Microsoft Azure Storage Library for Python
https://azure-storage.readthedocs.io
MIT License
338 stars 240 forks source link

BaseBlobService.get_blob_to_stream doesn't accept io.StringIO as a stream #536

Open enricorotundo opened 5 years ago

enricorotundo commented 5 years ago

Which service(blob, file, queue) does this issue concern?

Blob

Which version of the SDK was used?
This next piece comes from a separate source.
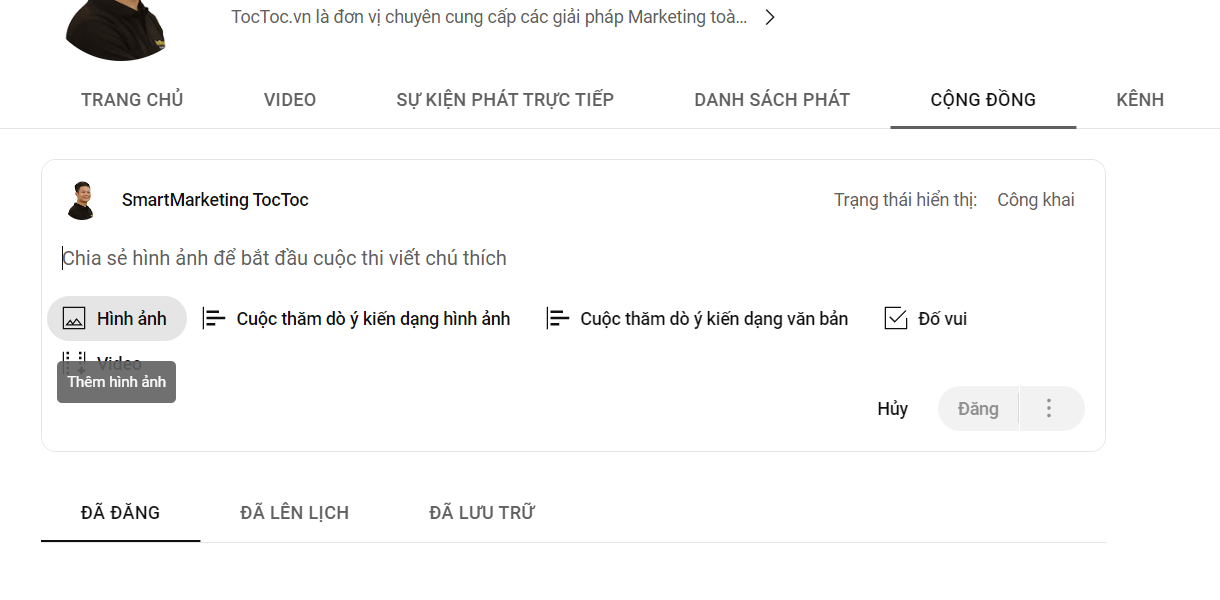View the ĐÃ LƯU TRỮ tab
The height and width of the screenshot is (600, 1220).
pyautogui.click(x=482, y=513)
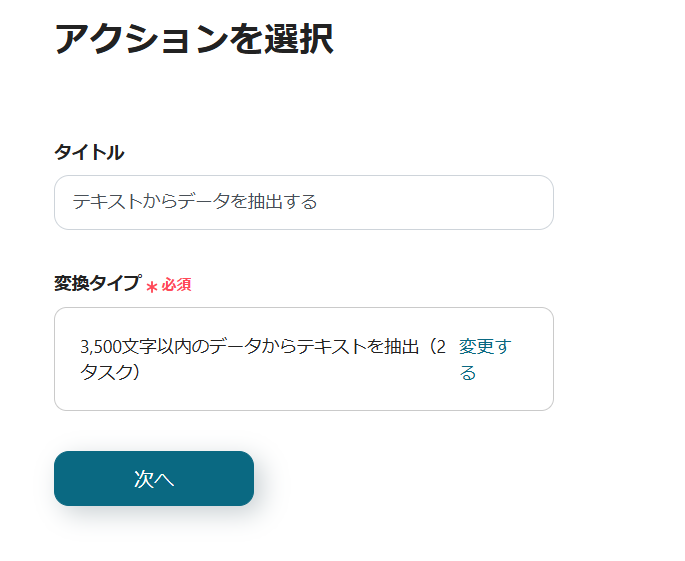Focus the テキストからデータを抽出する text box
Please provide the output of pip freeze.

azure-storage-blob==1.4.0
azure-storage-common==1.4.0
azure-storage-file==1.4.0
azure-storage-nspkg==3.0.0
azure-storage-queue==1.4.0

What problem was encountered?

from azure.storage.blob.baseblobservice import BaseBlobService
import io

file_uri = "..."
blob_service = BaseBlobService(connection_string="...")
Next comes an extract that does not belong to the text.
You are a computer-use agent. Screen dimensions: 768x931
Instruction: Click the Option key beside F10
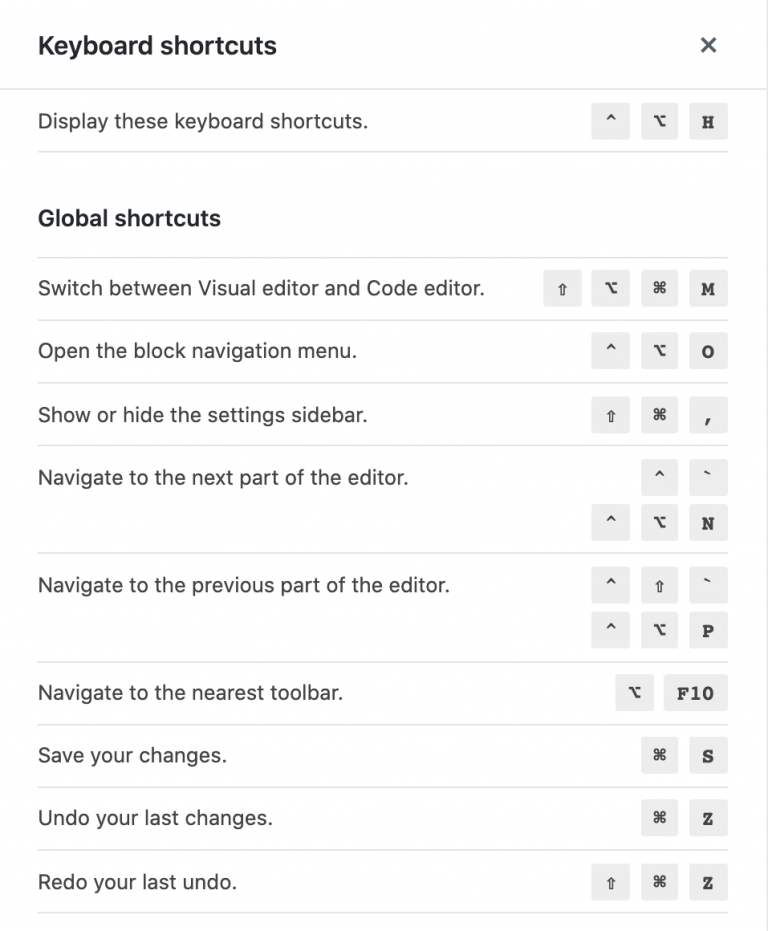(635, 693)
string_stream = io.StringIO()
string_result = blob_service.get_blob_to_stream("...", "....csv", stream=string_stream)

Fails with:

---------------------------------------------------------------------------
TypeError                                 Traceback (most recent call last)
<ipython-input-11-a15e4b35d24d> in <module>()
      1 string_stream = io.StringIO()
----> 2 string_result = blob_service.get_blob_to_stream("...", ".....csv", stream=string_stream)
      3 #print("content type: {}".format(type(string_stream)))
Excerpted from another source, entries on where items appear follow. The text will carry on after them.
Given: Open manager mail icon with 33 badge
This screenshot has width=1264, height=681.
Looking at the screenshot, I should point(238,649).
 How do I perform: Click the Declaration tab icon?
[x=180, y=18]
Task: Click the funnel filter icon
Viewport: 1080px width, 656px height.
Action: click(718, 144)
~/miniconda3/envs/py36/lib/python3.6/site-packages/azure/storage/blob/baseblobservice.py in get_blob_to_stream(self, container_name, blob_name, stream, snapshot, start_range, end_range, validate_content, progress_callback, max_connections, lease_id, if_modified_since, if_unmodified_since, if_match, if_none_match, timeout)
   2052         # Clear blob content since output has been written to user stream
   2053         if blob.content is not None:
-> 2054             stream.write(blob.content)
   2055             blob.content = None
   2056 

TypeError: string argument expected, got 'bytes'

Even though accordin to the docs the stream param is an io.IOBase and issubclass(io.StringIO, io.IOBase) is True. Am I missing something?

enricorotundo commented 5 years ago

The get_blob_to_stream doc string specifies stream param type as io.IOBase but when stream is io.StringIO it fails.

The metod stream.write (see below) is called by passing blob.content which in my case is a bytes object. That works when stream is an instance of io.BytesIO but fails when is instance of io.StringIO because in the latter case the inherited write method requires a string!

https://github.com/Azure/azure-storage-python/blob/0a92c379a3de5b7b53d55d791a80851934729d88/azure-storage-blob/azure/storage/blob/baseblobservice.py#L2054

enricorotundo commented 5 years ago

When Blob.content could be str instead of bytes?

zezha-msft commented 5 years ago

Hi @enricorotundo, thanks for reaching out!

I've logged this issue for further investigation. But upon a quick look, I think you have a really good point. We'll get back to you shortly.